Complete step by step answer:
-Square planar geometry is a type of molecular geometry where the atoms are positioned at the corners of a square on the same plane about the central atom.
Here the central atom bonds with 4 other atoms. So for this type of geometry the coordination number will be 4 and the bond angle between the orbitals involved is 90$^ \circ C$. So, the orbitals involved should be oriented at right angles to each other and thus lie in the same plane.
-Now we will see all the options to check which one of them has all the orbitals lying in the same plane.

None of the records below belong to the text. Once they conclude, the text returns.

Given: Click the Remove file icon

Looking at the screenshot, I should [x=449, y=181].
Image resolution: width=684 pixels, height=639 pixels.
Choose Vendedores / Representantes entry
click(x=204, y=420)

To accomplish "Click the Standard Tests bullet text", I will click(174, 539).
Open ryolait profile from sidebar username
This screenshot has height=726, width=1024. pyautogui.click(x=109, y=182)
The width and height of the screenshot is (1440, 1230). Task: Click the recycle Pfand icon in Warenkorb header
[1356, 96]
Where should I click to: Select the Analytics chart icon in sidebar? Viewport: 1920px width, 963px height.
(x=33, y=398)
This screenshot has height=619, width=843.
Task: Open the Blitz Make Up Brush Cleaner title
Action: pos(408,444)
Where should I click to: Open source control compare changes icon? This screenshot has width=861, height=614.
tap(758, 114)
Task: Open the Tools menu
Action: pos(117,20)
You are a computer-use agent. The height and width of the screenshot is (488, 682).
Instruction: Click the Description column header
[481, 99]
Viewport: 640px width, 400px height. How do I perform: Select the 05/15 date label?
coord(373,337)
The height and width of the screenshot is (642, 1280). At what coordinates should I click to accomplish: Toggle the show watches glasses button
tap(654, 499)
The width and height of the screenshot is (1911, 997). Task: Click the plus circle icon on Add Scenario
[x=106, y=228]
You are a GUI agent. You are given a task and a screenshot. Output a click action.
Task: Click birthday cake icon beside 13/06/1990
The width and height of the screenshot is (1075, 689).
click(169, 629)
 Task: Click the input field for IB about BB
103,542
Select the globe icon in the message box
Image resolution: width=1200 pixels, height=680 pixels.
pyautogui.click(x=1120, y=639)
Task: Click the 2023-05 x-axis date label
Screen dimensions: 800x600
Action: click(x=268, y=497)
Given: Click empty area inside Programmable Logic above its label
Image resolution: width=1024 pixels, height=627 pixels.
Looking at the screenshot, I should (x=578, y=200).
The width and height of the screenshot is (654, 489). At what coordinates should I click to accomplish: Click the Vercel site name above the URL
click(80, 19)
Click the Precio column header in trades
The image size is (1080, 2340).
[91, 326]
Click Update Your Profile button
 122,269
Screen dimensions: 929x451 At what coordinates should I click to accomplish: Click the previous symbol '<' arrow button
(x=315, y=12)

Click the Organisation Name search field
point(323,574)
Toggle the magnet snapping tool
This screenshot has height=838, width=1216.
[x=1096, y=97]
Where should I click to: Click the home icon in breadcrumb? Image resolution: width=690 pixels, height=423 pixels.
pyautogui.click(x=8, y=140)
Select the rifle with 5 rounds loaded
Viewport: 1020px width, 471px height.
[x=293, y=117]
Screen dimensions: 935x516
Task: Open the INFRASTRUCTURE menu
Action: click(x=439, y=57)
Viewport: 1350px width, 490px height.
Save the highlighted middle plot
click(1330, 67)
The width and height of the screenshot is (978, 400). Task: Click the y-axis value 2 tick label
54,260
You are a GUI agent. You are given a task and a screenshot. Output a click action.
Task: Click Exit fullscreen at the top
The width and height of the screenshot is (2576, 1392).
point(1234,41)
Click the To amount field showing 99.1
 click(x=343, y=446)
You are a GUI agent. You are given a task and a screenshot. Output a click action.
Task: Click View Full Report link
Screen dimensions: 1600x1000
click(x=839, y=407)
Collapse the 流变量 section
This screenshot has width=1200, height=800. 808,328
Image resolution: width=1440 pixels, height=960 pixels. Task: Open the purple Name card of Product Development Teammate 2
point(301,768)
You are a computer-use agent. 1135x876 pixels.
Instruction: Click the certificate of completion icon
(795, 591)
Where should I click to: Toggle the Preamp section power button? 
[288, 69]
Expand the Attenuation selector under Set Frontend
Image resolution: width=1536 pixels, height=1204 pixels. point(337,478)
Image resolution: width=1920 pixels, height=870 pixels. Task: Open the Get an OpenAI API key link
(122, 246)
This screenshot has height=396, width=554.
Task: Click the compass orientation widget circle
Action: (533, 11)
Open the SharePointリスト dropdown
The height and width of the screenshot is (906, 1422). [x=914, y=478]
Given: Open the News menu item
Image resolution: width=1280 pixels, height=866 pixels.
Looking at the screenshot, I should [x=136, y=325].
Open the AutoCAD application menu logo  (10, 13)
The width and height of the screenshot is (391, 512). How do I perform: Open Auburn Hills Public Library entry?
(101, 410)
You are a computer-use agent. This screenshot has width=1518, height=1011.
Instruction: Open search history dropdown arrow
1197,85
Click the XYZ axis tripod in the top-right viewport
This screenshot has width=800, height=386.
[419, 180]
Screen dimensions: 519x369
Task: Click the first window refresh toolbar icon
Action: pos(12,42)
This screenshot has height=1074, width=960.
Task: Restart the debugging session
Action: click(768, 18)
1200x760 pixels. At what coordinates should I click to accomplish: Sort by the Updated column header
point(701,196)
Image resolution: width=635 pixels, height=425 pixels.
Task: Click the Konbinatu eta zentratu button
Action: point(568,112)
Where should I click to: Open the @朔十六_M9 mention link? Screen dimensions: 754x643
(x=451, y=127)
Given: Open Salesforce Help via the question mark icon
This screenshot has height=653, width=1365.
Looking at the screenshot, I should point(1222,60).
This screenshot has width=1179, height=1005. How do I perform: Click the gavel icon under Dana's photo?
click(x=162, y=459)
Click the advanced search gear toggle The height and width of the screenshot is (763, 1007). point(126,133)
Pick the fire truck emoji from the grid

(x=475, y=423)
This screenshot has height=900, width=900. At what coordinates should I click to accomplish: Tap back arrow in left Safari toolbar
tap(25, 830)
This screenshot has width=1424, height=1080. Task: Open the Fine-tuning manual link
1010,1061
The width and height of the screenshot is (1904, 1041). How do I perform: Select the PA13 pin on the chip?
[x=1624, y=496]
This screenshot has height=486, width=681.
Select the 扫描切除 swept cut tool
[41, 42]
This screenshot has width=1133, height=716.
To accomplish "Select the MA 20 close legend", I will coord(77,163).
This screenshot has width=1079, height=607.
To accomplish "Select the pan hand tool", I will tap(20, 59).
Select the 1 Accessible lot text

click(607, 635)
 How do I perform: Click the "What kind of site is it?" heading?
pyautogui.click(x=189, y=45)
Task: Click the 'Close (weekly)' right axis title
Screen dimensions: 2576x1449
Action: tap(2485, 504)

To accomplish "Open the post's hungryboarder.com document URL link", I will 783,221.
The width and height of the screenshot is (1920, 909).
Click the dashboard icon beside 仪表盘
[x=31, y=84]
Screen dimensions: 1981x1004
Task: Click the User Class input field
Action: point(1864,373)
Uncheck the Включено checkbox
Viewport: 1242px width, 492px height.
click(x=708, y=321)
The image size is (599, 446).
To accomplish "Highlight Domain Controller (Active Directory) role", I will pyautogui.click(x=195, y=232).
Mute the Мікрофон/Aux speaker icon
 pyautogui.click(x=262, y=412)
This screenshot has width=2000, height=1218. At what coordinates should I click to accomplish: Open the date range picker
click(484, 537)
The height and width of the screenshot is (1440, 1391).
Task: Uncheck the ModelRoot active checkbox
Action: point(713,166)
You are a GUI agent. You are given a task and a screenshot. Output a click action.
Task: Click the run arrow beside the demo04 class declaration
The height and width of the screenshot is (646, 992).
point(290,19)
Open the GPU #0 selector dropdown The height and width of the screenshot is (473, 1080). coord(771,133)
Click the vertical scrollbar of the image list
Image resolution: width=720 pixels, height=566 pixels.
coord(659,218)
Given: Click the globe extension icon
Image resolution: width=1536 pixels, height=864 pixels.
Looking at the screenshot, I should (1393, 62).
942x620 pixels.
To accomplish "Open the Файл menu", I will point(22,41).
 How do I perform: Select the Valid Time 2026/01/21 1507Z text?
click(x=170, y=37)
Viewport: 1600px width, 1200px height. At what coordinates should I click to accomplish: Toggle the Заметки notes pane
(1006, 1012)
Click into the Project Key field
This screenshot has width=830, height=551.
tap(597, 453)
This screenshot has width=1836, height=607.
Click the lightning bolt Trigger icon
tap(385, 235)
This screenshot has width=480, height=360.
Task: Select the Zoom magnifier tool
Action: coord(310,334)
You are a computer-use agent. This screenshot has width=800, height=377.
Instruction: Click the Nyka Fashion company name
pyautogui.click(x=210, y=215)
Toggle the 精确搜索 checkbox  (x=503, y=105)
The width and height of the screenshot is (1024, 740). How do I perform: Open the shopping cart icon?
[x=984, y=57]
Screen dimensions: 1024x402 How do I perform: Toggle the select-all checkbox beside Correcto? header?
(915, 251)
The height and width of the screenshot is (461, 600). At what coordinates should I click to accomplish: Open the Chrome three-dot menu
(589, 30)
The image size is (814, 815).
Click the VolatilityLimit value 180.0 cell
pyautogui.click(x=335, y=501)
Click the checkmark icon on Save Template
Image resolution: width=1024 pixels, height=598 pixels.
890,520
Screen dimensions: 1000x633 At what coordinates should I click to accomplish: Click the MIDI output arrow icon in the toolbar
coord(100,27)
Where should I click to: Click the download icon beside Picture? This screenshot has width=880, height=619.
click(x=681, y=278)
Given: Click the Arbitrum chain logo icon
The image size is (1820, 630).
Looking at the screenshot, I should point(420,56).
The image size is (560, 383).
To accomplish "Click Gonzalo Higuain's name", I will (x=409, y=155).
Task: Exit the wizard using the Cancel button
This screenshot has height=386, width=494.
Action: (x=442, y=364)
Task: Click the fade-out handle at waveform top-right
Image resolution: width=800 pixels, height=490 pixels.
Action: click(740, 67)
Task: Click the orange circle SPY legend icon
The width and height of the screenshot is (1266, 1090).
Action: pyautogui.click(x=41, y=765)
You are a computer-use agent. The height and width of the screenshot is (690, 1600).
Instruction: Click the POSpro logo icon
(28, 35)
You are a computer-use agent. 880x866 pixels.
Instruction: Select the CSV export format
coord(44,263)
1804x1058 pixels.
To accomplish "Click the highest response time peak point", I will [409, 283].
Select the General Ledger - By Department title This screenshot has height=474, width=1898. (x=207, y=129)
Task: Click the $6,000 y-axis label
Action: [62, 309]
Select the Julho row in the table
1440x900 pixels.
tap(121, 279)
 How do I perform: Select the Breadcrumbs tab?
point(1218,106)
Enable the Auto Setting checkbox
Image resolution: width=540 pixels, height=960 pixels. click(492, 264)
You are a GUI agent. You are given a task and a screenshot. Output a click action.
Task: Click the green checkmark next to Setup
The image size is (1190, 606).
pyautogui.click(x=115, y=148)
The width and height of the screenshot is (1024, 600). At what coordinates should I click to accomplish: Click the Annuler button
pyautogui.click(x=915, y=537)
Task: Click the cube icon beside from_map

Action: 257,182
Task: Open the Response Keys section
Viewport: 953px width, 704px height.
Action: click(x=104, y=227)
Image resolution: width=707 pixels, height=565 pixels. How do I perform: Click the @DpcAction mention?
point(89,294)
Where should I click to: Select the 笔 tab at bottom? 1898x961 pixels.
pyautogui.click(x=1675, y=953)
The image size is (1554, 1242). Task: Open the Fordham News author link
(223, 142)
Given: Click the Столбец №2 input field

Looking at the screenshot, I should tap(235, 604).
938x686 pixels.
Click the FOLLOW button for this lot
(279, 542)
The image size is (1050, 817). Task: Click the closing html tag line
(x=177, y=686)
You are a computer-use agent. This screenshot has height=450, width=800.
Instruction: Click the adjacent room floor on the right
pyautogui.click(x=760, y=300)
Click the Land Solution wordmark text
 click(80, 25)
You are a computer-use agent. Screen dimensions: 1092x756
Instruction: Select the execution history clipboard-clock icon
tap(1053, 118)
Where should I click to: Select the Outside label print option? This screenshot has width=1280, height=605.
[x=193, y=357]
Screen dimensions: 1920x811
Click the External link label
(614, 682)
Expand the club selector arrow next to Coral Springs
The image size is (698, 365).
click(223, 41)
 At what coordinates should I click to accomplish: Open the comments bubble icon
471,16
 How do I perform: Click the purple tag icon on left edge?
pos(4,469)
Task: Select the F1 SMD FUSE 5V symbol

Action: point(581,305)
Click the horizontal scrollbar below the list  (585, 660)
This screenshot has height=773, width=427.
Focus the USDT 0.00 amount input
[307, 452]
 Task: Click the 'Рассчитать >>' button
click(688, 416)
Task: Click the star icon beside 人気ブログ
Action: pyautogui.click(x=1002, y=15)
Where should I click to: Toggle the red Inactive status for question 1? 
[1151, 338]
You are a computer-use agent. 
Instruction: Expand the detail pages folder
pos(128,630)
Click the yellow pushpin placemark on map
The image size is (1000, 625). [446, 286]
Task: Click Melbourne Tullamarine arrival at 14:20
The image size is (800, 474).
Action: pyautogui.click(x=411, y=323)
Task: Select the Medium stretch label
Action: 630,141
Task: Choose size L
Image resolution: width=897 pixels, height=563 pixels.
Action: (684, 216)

For (A) s, ${p_x}$, ${p_y}$, ${d_{yz}}$: s-orbital is spherical at the centre and so lies in all planes. The ${p_x}$ and ${p_y}$ orbitals lie on the x and y axis but the ${d_{yz}}$ orbital will lie between y and z axis. These orbitals do not lie in the same plane and hence they cannot form a square planar complex.
For (B) s, ${p_x}$, ${p_y}$,${d_{{x^2} - {y^2}}}$: The ${p_x}$ and ${p_y}$ orbitals lie on the x and y axis and the ${d_{{x^2} - {y^2}}}$ orbital also lies on the x and y axis. These orbitals will lie in the same plane which is the x-y plane and hence they can form a square planar complex.
For (C) s, ${p_x}$, ${p_y}$,${d_{{z^2}}}$: The ${p_x}$ and ${p_y}$ orbitals lie on the x and y axis but the ${d_{{z^2}}}$ orbital will lie on the z axis. These orbitals do not lie in the same plane and hence they cannot form a square planar complex.
For (D) s, ${p_x}$, ${p_y}$,${d_{xy}}$: The ${p_x}$ and ${p_y}$ orbitals lie on the x and y axis but the ${d_{xy}}$ orbital will lie between the x and y axis (not on the x and y axis). These orbitals do not lie in the same plane and hence they cannot form a square planar complex.

Hence the correct option will be: (B) s, ${p_x}$, ${p_y}$,${d_{{x^2} - {y^2}}}$


Note: Square planar geometry is stabilized by ligands like porphyrins and is generally shown by transition metal complexes with ${d^8}$ configuration like Rh(l), Pd(ll), Au(lll). It is shown by $Xe{F_4}$, $PtCl_4^{ - 2}$, anticancer drugs like cisplatin $\left[ {PtC{l_2}{{(N{H_3})}_2}} \right]$ and carboplatin, etc.